有人说,“麒派”不过是老生、红生、武生、小生、花面、小丑无所不演,这话是又不是。麒麟童本工老生,他的红生虽说曾师事王洪寿,但不学王;武生曾拜李春来为师,但其武生戏,并非李春来路子;小生,花面、小丑,全不归工,小生是光下巴的老生,花面是不开脸的花面,小丑根本不成小丑,脸上块白粉都没有。“麒派”不过是推翻行当演角色,这是北京京剧同业斥“麒派”为野路子的理由,以为无视行当,那是文明戏(后世话剧)表演体系。可麒麟童认识自己,认识上海的客观环境,敢于推翻传统,善于接近同业,靠拢观众。他更懂得讨好观众就是讨好戏园老板,因为只有戏园老板看重,你才能在上海扎根。因此他一进丹桂第一台,就很快当上了后台经理。虽然他是该台台柱,可是乐于让贤,甘当帮角,欢迎外来角色参加该台演出。高庆奎第一次到l上海,就进丹桂第一台,高的《珠帘寨》,麒麟童配程敬思,高的《胭粉计》,麒的司马懿,高的《草桥关》,麒的姚刚,高的《宋十回》,麒的刘唐。其他如王金元的《锁阳关》,麒的程咬金,元元旦的《取金陵》,麒的赤福寿。另外,王灵珠《棒打薄情郎》中的莫稽,《白蛇传》中的许仙,《贩马记》中的赵宠,皆为麒麟童扮演。贾璧云的全部《主连环》、头二本《桃花女》与《凤阳女》,冯子和的《双金钱》、《花月痕》、《冯小青》、《红菱艳》、《珍珠塔》、《杜十娘》、《赛金花》、《贞女血》、《庵堂相会》、《卖花三娘子》和西洋剧《薄命汉情女》,皆由麒麟童搭档。欧阳予倩的《黛玉葬花》、《鸳鸯剑》、《馒头庵》、《晴雯补裘》、《宝蟾送酒》、《家庭恩怨记》、《武松与潘金莲》、《春阿氏》、《晚霞》,也都是麒麟童演配角。王洪寿参加第一台,王演《单刀赴会》,麒的鲁肃,王的《屯土山》(约三事),麒的张辽;王的《走麦城》,头本麒的廖化,二本麒的吕蒙,三本麒的刘备。刘永奎的八本《铡判官》,麒前颜义,后流利鬼。麒麟童第一次进丹桂第一台,时间长达七年,老生、小生、武生、花面、小丑、红生都演;传统戏、古装戏、洋装戏、清装戏、时装戏都唱,在京剧界中是史无前例的。北京同业称“麒派”是野路子,是当年麒麟童不大去北京演出的一个因素;可是北京的京兆派的角儿们,没有一位能在上海唱几个月的。
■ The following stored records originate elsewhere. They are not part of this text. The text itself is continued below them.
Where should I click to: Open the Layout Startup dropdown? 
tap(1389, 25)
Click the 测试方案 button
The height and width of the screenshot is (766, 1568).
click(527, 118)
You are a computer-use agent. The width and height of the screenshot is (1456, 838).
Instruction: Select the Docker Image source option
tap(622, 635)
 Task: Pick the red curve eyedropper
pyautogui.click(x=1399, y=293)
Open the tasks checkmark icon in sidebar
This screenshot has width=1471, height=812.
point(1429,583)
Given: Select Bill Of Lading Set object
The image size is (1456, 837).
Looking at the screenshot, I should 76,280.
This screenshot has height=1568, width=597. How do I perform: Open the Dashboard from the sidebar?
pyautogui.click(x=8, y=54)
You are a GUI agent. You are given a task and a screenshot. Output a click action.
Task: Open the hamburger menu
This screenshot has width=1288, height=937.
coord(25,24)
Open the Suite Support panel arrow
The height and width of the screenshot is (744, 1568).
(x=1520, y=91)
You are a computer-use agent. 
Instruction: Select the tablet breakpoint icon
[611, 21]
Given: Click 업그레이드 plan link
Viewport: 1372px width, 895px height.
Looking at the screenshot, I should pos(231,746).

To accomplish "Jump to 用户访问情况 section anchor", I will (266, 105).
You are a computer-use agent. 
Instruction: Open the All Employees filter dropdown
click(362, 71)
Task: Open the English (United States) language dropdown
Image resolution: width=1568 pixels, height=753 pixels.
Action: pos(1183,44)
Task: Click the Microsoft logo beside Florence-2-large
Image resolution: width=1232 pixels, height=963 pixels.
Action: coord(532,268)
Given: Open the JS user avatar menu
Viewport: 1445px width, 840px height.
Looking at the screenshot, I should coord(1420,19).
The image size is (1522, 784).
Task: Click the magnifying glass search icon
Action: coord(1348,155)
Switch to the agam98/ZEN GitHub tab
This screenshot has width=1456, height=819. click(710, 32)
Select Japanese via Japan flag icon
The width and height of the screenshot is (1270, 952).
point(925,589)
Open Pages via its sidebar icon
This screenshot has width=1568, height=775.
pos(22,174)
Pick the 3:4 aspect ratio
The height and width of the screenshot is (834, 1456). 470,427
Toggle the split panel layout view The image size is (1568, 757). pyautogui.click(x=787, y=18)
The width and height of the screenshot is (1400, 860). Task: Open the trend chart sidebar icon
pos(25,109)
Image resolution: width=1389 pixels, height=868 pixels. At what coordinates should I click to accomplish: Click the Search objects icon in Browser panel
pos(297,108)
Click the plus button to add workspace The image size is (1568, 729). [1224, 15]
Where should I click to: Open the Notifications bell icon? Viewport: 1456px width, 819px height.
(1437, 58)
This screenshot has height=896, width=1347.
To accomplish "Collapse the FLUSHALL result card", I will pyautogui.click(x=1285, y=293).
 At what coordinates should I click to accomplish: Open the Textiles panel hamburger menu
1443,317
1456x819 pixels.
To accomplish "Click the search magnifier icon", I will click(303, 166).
麒却能在上海五十年如一日,这是因为上海观众欣赏麒这一套舞台艺术,是因为“麒派”艺术接近群众,接近时代,接近现实,与北京自称京兆派的无视群众,无视时代,无视现实的传统表演,是不可同日而语的。麒麟童在上海时间超过半个世纪,演出场次多至一万多场,剧目多达六百个,可称得是前无古人、后无来者的了。